#### Text to read ####

The section with the escaped convict was shortened; we heard nothing about the escaped convict before we saw him and he was discovered almost immediately, as was the connection between Barryman and the convict. In the novel, this formed a considerable part of the initial mystery which Watson investigated. They also omitted Watson’s investigations of the figure who turned out to be Holmes; they had Holmes show up as a peddler trying to sell odds and ends and then leave a note for Watson to come to his hut. Oh, and they also omitted Laura Lyons and completely left out the question of the murder of Sir Charles Baskerville. (I think that this omission is why they added Stapleton trying to shoot Sir Henry with a revolver in London; it gave Holmes a reason to go to Baskerville Hall that wasn’t investigating Sir Charles’ death.)

Also curious was the choice to turns Stapleton’s “sister” into his actual sister. And they had her marry Sir Henry Baskerville. It’s tempting to think that this was meant to make the story more exciting by introducing an uncomplicated romance into the story, but I think that it may have been more about trying to shorten the story. By making turning the relationship into an uncomplicated romance they needed to spend considerably less time on it.

By contrast, I think that the change from exposing Sir Henry to danger from fog to exposing Sir Henry to danger from a broken carriage wheel (and Holmes and Watson arriving late) was really just about saving money. In 1939, it would have been expensive to create a convincing amount of fog. Not impossible, of course; dry ice was commercially manufactured in the US starting in 1925 and putting dry ice into water is a decent way of producing a fair amount of fog. (There are others, and I couldn’t easily find the history of them to know when they were first produced.)

I suspect that cost savings is also why they didn’t get a particularly large dog nor did they put any kind of glowing material on him. (I actually wonder whether they put glowing material on the dog in the Jeremy Brett version; the effect looks a bit weird and it’s possible that it was applied in post-production.)

I’m at a loss to explain why, after Sir Henry Baskerville was mauled by the hound and Holmes and Watson shot the hound, they then had Holmes get imprisoned in the hound’s cave, Stapleton go to Sir Henry and tell Watson Holmes wanted him, then Stapleton try to poison Sir Henry only for Holmes to show up and knock the glass out of Sir Henry’s hand. The speech that Dr. Mortimer gave about how Sherlock Holmes is the greatest Englishman and every man, woman, and child in England sleeps better knowing that Sherlock Holmes is watching over them—that’s not quite the speech, but it’s of that ilk. Anyway, The reason for that speech also escapes me.

For all that, it’s an enjoyable movie.

####

#### Task goal
Copy the movie commentary starting at "I suspect that" and ending at "applied in post-production.)", switching each "glowing material" to "luminous paint".

#### Material ####

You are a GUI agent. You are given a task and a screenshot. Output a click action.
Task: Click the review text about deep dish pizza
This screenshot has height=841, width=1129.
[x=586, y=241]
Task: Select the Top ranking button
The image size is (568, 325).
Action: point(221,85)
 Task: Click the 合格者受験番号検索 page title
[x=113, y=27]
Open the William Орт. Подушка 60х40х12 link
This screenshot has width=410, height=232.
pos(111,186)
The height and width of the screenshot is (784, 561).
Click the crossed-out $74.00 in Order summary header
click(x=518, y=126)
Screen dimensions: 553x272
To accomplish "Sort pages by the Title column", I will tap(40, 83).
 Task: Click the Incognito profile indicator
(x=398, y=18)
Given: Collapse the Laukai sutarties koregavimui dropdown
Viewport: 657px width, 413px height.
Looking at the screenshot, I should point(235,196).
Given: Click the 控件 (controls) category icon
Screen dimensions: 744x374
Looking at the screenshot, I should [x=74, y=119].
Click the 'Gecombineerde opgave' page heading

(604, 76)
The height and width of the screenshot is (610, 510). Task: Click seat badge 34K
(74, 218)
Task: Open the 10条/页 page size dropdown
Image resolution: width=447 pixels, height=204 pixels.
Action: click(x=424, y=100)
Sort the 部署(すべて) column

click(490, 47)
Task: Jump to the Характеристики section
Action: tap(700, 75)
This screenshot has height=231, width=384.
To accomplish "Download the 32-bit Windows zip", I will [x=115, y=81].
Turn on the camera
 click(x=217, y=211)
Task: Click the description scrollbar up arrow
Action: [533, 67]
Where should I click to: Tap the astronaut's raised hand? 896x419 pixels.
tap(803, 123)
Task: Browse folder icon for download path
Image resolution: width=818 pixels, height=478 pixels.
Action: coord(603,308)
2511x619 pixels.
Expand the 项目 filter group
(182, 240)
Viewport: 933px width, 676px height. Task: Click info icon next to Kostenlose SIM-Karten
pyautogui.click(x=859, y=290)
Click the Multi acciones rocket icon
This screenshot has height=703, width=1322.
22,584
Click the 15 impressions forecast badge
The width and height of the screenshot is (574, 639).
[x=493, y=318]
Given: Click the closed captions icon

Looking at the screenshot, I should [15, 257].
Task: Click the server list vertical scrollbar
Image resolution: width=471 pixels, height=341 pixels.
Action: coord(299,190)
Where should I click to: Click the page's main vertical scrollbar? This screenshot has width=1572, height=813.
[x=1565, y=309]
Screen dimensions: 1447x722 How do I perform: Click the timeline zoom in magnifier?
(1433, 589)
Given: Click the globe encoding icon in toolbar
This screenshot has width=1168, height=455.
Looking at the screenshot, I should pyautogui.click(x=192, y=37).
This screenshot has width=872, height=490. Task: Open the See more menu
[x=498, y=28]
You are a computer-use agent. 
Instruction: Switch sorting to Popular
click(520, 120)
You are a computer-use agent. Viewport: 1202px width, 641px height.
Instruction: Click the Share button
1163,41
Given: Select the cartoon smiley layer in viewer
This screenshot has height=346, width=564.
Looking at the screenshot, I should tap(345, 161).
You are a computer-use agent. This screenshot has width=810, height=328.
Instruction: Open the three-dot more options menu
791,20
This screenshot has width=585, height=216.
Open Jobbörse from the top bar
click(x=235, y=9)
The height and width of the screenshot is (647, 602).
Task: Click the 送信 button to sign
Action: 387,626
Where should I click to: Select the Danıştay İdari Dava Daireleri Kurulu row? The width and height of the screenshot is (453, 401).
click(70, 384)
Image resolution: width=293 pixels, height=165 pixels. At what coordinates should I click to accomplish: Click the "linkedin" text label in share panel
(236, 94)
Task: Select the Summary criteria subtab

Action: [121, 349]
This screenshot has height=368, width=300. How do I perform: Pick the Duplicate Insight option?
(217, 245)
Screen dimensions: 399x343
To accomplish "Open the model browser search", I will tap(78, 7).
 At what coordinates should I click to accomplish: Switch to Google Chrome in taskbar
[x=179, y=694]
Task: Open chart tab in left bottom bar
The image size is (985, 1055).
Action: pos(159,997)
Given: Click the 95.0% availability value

####

#### Result of this exercise
I suspect that cost savings is also why they didn’t get a particularly large dog nor did they put any kind of luminous paint on him. (I actually wonder whether they put luminous paint on the dog in the Jeremy Brett version; the effect looks a bit weird and it’s possible that it was applied in post-production.)